Deputada critica nota pública do Atakarejo: "só se posicionaram depois de uma semana"

Foto: Reprodução

Por: Adele Robichez / André Uzêda no dia 07 de maio de 2021 às 10:35

A deputada estadual Olívia Santana (PCdoB) criticou a demora do supermercado Atakarejo em se manifestar sobre os assassinatos de Bruno Barros e Yan Barros, tio e sobrinho. Eles teriam sido entregues por seguranças do estabelecimentos à traficantes da região, após terem sido flagrados furtando carne. Olívia integra a Comissão de Direitos Humanos da Assembleia Legislativa da Bahia (AL-BA) que acompanha o caso. 
 
“O Atakarejo, depois de mais de uma semana, resolveu colocar uma nota pública se solidarizando com a perda da família e se defendendo. Foi a repercussão do caso que motivou a atitude, que deveria ter sido a primeira ação”, disse a deputada. 
 
Na última quinta-feira (6), a assessoria do supermercado Atakarejo emitiu nota prestando "total solidariedade às famílias das vítimas de violência no Nordeste de Amaralina". Na nota, diz ainda que "a empresa vem colaborando com as autoridades policiais" e que abriu "sindicância interna que decidiu pelo afastamento dos seguranças". 

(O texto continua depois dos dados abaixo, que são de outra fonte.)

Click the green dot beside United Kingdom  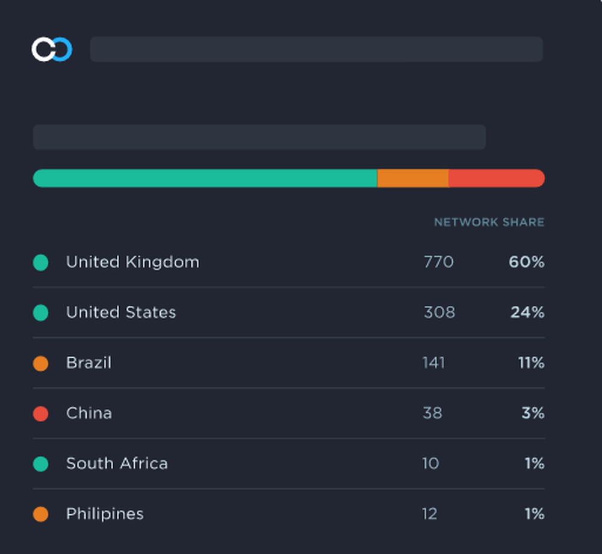41,263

A nota foi veiculada em diversos meios de comunicação do estado, inclusive na Rádio Metropole.

O caso aconteceu no dia 26 de abril. Os dois parentes foram encontrados mortos com sinais de tortura. A Assembleia Legislativa vem monitorando a investigação do caso.
 
“A gente teve uma audiência com o Ministério Público (MP), com a Dra. Norma Angélica [procuradora-geral de Justiça da Bahia], os promotores e outros procuradores envolvidos no caso. Fomos cobrar justiça, inclusive no que diz respeito à empresa. Não podemos achar que se resolve só com a prisão dos executores diretos”, reforçou Olívia.

Leia a nota na íntegra:

NOTA OFICIAL DO ATAKAREJO - RESPEITO AS PESSOAS

A Rede Atakarejo repudia o fato ocorrido e manifesta total solidariedade às famílias das vítimas de violência no Nordeste de Amaralina, em Salvador.

Desde o início, a empresa vem colaborando com as autoridades policiais. O Atakarejo informa que foi aberta sindicância interna que decidiu pelo afastamento dos seguranças até que os fatos sejam devidamente esclarecidos pelas autoridades competentes.

Sempre norteado por ideais de justiça, responsabilidade e total transparência, o Atakarejo é uma empresa que atua na Bahia há 26 anos, com 23 lojas, gerando 6.300 empregos diretos e tem a honra de abastecer as casas e negócios dos baianos.

A empresa reafirma o compromisso com o seu código de ética e conduta e que jamais irá tolerar qualquer ato de violência.